• 1 January 1982
    • journal article
    • Vol. 7, 79-82
Abstract
A retrospective analysis was performed of 405 patients, over the age of 65 years, who had been admitted with proven myocardial infarction to a coronary care unit, to investigate the relationship between the serum potassium level on admission and the incidence of cardiac arrhythmias. On admission, 173 (42.7%) patients had a serum potassium of less than 4.0 mmol/l. During the first 24 hours in hospital, 57% of all patients exhibited a disturbance of cardiac rhythm.
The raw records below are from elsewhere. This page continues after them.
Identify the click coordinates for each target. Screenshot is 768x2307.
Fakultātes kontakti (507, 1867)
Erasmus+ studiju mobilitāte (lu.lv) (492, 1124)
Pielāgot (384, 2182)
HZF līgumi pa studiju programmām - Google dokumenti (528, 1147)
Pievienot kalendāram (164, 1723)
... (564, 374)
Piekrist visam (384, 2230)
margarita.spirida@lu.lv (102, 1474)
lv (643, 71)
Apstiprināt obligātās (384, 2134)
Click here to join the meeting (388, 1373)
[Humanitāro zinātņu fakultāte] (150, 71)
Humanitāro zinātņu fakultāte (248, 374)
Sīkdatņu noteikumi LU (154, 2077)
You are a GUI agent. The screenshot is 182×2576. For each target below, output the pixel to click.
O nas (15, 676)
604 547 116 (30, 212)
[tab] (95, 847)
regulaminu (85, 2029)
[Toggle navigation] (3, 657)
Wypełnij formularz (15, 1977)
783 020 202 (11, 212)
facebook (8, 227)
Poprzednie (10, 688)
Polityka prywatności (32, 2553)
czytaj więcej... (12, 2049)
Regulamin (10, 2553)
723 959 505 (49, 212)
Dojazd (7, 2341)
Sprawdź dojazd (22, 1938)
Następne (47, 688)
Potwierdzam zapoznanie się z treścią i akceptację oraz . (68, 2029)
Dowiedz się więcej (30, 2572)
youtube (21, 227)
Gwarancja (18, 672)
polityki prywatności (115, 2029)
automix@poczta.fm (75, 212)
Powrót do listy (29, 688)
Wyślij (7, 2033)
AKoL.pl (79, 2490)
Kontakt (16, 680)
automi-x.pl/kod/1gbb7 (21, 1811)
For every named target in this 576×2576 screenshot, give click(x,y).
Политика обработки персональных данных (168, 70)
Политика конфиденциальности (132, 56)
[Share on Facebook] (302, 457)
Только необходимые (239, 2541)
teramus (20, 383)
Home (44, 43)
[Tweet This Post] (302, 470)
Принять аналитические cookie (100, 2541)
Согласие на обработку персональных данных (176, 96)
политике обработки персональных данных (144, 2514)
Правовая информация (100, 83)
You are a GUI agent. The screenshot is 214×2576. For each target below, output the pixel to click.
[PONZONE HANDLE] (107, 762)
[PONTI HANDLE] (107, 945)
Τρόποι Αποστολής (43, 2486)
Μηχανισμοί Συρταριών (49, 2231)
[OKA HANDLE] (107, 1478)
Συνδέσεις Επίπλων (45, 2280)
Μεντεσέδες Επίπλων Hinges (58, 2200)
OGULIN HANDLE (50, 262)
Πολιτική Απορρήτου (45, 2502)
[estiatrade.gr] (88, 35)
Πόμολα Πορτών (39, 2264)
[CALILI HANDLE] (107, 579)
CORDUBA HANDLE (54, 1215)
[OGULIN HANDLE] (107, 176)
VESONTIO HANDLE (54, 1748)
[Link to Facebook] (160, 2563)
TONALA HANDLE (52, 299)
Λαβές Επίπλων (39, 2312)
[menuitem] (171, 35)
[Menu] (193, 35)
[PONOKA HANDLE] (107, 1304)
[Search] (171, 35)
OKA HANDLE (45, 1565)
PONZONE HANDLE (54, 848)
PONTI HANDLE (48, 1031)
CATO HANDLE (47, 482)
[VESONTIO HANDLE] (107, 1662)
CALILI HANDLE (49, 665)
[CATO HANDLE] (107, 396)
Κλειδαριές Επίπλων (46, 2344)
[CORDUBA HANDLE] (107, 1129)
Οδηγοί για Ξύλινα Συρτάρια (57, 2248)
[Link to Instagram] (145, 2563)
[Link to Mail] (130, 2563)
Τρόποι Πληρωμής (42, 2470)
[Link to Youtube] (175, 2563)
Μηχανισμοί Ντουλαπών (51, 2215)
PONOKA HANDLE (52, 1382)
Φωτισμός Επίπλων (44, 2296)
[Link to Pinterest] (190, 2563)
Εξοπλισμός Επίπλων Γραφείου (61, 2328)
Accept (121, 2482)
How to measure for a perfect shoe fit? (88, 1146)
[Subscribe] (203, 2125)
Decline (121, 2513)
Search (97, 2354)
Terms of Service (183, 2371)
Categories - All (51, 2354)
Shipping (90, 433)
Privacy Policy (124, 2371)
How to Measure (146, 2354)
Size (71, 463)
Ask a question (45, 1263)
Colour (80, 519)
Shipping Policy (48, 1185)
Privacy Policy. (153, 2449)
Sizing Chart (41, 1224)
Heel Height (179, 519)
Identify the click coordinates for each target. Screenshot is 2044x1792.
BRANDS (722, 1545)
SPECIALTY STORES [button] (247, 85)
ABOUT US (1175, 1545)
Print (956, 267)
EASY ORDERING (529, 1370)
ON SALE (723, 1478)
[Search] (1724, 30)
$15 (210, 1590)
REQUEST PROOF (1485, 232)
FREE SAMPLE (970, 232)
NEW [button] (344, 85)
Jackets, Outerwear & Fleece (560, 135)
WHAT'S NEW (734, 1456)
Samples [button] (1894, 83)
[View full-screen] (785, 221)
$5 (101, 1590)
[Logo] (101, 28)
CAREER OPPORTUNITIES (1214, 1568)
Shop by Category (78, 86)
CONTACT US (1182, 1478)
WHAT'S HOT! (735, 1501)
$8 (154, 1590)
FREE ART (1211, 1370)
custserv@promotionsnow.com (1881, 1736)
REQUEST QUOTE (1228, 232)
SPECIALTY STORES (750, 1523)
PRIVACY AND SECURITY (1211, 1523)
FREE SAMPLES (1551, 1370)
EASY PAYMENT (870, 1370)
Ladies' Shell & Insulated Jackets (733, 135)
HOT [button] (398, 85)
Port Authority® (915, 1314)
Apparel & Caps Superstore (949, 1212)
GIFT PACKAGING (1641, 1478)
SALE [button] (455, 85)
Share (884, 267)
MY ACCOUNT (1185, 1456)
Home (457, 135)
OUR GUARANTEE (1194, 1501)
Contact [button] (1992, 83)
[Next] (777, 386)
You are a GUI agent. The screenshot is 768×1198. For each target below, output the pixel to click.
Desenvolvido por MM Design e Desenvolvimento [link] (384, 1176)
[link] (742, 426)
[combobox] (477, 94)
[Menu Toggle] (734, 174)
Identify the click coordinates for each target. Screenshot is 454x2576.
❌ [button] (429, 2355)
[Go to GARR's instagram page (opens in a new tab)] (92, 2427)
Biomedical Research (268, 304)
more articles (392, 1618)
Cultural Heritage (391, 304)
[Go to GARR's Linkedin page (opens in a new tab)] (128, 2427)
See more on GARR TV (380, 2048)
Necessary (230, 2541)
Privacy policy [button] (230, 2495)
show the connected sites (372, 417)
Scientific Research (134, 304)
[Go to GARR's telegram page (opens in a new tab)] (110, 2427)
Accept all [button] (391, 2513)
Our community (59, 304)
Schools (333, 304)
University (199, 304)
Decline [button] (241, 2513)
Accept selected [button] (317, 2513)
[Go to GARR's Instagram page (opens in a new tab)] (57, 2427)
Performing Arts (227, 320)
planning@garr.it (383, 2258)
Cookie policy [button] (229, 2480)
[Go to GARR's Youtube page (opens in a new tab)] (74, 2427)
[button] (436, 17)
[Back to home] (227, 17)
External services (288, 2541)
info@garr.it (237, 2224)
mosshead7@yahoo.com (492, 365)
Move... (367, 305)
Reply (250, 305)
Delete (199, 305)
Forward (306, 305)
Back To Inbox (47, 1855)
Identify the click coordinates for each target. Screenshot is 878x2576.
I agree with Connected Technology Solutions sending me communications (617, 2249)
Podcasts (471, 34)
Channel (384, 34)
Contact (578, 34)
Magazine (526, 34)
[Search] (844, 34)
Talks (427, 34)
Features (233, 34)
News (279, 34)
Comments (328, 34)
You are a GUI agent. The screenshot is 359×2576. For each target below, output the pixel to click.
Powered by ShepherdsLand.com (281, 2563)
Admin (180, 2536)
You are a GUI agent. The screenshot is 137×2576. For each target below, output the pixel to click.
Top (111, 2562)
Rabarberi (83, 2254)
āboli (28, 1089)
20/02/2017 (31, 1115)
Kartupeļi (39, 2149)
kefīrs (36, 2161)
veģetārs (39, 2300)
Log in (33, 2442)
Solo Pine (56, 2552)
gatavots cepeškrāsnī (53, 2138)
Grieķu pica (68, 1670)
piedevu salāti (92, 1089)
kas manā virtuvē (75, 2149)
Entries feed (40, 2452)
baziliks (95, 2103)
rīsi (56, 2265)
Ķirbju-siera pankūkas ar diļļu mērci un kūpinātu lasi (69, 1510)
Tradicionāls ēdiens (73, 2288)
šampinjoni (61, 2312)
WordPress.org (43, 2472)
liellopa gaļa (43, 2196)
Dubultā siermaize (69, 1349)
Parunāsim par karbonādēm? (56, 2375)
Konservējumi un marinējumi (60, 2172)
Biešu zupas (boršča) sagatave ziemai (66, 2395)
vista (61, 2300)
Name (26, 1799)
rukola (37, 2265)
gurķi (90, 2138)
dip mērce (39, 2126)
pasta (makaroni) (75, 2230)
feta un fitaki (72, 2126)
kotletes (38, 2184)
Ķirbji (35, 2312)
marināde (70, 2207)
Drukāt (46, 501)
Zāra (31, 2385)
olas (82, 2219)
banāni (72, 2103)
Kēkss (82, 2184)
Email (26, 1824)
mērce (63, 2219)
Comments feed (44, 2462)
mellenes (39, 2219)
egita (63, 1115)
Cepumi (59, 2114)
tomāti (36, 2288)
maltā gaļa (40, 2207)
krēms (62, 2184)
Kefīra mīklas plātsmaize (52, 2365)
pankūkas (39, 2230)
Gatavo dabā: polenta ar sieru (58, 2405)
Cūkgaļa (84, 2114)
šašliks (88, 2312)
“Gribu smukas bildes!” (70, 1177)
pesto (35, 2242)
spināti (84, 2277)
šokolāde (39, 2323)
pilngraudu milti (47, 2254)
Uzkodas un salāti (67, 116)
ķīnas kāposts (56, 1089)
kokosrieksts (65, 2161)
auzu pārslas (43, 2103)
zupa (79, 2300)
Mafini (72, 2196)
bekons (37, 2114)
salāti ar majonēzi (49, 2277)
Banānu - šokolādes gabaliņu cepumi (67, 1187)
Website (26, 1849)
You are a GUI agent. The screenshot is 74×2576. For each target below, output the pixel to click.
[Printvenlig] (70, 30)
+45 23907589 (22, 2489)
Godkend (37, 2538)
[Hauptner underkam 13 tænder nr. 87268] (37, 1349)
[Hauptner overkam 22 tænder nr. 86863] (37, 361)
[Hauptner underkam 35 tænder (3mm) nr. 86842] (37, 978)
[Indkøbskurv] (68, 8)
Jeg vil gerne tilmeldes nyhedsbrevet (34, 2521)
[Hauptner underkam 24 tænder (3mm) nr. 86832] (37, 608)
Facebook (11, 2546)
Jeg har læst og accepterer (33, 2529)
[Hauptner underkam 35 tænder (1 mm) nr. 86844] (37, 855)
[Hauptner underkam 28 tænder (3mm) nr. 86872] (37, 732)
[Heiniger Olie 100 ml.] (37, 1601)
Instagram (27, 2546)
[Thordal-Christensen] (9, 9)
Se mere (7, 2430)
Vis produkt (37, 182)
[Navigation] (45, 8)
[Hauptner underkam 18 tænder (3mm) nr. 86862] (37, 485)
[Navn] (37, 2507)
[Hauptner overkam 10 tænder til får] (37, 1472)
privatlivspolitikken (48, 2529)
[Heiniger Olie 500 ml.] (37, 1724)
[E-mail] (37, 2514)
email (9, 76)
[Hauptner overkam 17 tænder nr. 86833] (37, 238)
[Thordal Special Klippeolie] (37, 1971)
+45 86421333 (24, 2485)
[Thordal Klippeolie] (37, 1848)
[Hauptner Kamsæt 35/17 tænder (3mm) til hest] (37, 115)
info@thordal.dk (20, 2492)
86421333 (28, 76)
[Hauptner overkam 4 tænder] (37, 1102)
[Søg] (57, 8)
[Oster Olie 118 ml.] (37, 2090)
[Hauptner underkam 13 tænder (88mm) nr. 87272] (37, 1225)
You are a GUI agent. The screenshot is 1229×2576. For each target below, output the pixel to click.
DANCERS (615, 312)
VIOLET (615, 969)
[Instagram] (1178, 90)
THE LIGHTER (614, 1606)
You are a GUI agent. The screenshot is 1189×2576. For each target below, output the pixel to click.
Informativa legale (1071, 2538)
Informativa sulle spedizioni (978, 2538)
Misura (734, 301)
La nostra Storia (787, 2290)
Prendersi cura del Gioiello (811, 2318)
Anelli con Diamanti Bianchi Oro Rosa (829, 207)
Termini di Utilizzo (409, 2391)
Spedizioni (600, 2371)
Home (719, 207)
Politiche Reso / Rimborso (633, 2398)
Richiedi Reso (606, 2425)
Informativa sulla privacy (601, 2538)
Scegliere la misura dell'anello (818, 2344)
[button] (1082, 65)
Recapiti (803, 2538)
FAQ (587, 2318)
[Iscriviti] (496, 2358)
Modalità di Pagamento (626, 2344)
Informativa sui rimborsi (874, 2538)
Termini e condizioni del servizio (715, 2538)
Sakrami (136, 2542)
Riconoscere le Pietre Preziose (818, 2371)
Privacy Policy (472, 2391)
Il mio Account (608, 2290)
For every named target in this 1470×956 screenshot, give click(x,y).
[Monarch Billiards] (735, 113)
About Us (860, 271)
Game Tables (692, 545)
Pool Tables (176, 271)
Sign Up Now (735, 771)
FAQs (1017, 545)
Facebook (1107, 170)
The incidence of total arrhythmias was independent of the initial serum potassium level, but the mortality rate was 46.2% in those patients with a serum potassium less than 4.0 mmol/l while it was 34.5% in those with a potassium of 4.0 mmol/l or greater. Twelve patients with a serum potassium less than 4.0 mmol/l experienced at least one episode of ventricular fibrillation (6.9%), but only 1 patient with a serum potassium of 4.0 mmol/l or greater had this arrhythmia. The difference in incidence of this arrhythmia was highly significant (p less than 0.001). No patient who experienced ventricular fibrillation was on existing cardiac medication with either a diuretic, beta-adrenoreceptor blocking drug or digoxin. There was no significant difference in the occurrence of other cardiac arrhythmias between low and normal serum potassium groups.